This is a house of illness this week, I'm afraid, so there's not much in the way of a column. However, I do have one little nugget from the odds-and-sods pile I'm going to go ahead and put up, because it's too good not to share.

On one of our thrift-shop bookscouting expeditions that I occasionally chronicle in this space, I stumbled across an interesting little oddity.

Ever wonder what Fran Striker did after creating The Lone Ranger and The Green Hornet for radio in the 1940's? Probably not, but God help me, it's the sort of thing that crosses my mind, and I just found out. Apparently he went on to create Tom Quest.

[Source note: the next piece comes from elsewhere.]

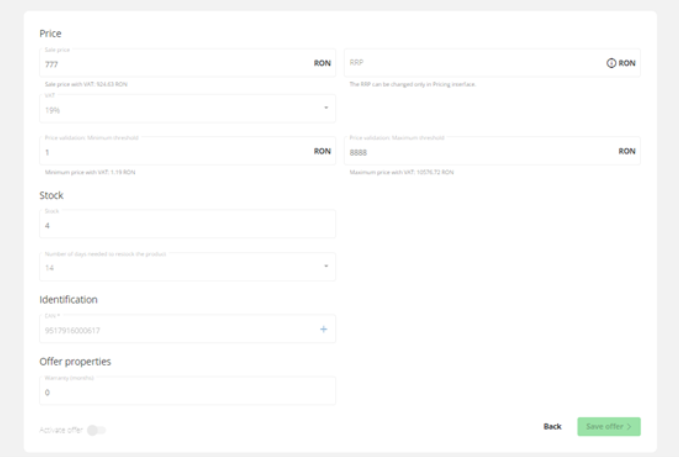Focus the Warranty months field
The height and width of the screenshot is (457, 679).
186,392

This was a short-lived boy's adventure series published by Grosset & Dunlap from 1947 to 1952 or thereabouts.





Then in 1955 the series was reprinted in super-cheap hardcover by Clover Books, designed to be sold on drugstore racks alongside Whitman's Big Little Books and Trixie Belden and so on. Clover also put out new seventh and eighth books in the series along with reprinting the original six.





I discovered all this myself just today after a little research ... I do carry a lot of crap in my head but I'm not that good. I'm indebted to Bob Finnian, who maintains the Tom Quest Unofficial Homepage, for most of this info.

Anyway, poking around in one of our local thrift stores, I scored the last of the Clovers, number eight-- Mystery of the Timber Giant.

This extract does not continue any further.